■ **EXERCISE BRIEF**:
Gather every line in the rows below that contains the word "click", and copy each one in full.
BEGIN
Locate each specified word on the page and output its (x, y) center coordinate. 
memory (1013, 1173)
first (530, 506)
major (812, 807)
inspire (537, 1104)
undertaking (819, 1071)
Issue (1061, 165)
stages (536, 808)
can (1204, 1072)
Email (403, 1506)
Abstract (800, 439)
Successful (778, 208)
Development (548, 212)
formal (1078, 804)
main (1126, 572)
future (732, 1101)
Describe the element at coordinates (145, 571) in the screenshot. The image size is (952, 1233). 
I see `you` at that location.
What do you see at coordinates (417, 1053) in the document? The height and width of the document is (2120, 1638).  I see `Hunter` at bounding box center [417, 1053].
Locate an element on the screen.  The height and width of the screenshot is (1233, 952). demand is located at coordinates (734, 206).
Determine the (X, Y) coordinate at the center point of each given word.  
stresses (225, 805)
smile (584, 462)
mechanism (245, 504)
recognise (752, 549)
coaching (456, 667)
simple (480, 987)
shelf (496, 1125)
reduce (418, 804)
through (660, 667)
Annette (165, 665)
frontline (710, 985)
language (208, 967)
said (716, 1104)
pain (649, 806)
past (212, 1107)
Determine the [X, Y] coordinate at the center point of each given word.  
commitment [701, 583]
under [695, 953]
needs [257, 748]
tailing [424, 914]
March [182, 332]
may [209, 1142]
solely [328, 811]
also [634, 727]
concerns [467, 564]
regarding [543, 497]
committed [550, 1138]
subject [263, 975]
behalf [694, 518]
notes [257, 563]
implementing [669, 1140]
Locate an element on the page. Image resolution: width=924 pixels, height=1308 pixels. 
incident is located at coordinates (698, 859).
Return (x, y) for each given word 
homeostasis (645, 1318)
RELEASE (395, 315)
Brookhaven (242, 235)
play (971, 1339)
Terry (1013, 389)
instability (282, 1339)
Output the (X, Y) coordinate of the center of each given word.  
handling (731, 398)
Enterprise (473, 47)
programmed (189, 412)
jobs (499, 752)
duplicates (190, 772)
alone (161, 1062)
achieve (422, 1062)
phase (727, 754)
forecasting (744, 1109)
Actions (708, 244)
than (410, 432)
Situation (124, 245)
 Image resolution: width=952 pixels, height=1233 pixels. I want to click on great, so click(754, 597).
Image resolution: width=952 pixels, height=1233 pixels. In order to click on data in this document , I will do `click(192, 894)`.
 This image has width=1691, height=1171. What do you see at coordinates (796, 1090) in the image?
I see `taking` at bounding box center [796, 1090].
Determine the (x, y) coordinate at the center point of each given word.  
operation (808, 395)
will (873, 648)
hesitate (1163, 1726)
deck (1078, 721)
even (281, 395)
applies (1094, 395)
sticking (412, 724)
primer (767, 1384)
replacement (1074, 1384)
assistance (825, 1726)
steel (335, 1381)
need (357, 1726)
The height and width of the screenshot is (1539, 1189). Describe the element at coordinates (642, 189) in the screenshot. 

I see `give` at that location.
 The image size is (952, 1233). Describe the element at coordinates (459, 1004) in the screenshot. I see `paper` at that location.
END
■ **SOLUTION TO THIS EXERCISE**:
 Image resolution: width=952 pixels, height=1233 pixels. I want to click on great, so click(754, 597).
Image resolution: width=952 pixels, height=1233 pixels. In order to click on data in this document , I will do `click(192, 894)`.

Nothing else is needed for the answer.